**INSTRUCTIONS TO FOLLOW**
Take the lines below between the one holding "login (106, 1293)" and the one holding "Description (70, 1570)", inclusive, and copy them exactly. Add nothing.

**RECORD EXCERPTS**
════
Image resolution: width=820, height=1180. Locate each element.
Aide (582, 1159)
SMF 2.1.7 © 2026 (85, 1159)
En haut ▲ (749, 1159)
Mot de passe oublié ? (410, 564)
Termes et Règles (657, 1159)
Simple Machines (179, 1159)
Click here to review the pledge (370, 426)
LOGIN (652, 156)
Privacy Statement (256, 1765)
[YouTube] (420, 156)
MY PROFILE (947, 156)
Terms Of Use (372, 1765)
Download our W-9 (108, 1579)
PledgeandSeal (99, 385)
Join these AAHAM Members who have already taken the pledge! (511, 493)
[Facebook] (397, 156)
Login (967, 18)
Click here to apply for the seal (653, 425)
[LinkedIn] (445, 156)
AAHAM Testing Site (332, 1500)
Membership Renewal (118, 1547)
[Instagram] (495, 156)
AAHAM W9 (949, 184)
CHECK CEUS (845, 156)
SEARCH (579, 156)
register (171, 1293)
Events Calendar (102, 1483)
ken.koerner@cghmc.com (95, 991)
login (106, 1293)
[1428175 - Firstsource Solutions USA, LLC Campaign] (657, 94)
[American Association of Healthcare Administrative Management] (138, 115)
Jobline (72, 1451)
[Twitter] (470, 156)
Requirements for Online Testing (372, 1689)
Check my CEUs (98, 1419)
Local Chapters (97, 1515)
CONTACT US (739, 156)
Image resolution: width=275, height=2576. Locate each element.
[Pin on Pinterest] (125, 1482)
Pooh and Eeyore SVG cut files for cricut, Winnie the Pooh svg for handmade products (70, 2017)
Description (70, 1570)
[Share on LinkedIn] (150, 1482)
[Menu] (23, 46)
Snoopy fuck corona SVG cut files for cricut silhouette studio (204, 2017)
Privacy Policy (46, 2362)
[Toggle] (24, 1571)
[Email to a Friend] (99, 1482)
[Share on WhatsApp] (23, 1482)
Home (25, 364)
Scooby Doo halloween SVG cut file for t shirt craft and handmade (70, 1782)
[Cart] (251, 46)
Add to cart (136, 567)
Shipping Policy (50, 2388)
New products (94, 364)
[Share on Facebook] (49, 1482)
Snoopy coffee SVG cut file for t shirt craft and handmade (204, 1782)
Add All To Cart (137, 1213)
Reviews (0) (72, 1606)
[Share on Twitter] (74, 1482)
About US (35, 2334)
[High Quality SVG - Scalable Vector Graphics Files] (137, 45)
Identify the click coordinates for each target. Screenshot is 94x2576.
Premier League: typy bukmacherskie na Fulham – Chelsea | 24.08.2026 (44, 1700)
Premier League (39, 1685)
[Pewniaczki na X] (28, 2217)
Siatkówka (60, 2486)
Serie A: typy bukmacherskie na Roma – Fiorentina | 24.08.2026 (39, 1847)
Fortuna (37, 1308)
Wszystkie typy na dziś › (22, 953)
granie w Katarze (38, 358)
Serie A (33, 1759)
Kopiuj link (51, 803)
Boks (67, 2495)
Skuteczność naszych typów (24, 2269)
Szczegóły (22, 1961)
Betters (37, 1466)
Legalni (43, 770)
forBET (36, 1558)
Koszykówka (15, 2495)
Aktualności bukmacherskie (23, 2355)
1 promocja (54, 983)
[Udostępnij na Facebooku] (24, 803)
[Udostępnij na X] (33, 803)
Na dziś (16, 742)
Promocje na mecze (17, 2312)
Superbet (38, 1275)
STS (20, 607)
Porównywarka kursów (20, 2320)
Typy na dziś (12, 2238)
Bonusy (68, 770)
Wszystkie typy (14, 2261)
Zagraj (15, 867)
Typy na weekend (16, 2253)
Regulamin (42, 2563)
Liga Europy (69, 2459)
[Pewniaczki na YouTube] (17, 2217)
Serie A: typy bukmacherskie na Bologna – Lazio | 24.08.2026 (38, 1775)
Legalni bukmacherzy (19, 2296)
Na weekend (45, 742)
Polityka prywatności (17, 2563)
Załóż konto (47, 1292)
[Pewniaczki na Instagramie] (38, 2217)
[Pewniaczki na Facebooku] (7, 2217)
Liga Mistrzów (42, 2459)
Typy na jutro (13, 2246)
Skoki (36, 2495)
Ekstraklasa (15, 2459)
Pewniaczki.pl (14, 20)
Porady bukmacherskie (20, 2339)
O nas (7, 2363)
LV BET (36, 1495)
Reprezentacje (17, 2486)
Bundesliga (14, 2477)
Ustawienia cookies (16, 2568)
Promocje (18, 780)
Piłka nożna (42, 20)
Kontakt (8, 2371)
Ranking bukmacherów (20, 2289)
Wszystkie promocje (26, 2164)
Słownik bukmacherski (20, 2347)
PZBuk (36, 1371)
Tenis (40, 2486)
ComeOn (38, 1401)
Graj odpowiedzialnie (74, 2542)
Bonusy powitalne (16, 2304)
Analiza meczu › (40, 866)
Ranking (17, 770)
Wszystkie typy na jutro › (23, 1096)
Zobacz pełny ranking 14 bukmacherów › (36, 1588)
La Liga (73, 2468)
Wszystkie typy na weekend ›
════
**ANSWER**
login (106, 1293)
[1428175 - Firstsource Solutions USA, LLC Campaign] (657, 94)
[American Association of Healthcare Administrative Management] (138, 115)
Jobline (72, 1451)
[Twitter] (470, 156)
Requirements for Online Testing (372, 1689)
Check my CEUs (98, 1419)
Local Chapters (97, 1515)
CONTACT US (739, 156)
Image resolution: width=275, height=2576. Locate each element.
[Pin on Pinterest] (125, 1482)
Pooh and Eeyore SVG cut files for cricut, Winnie the Pooh svg for handmade products (70, 2017)
Description (70, 1570)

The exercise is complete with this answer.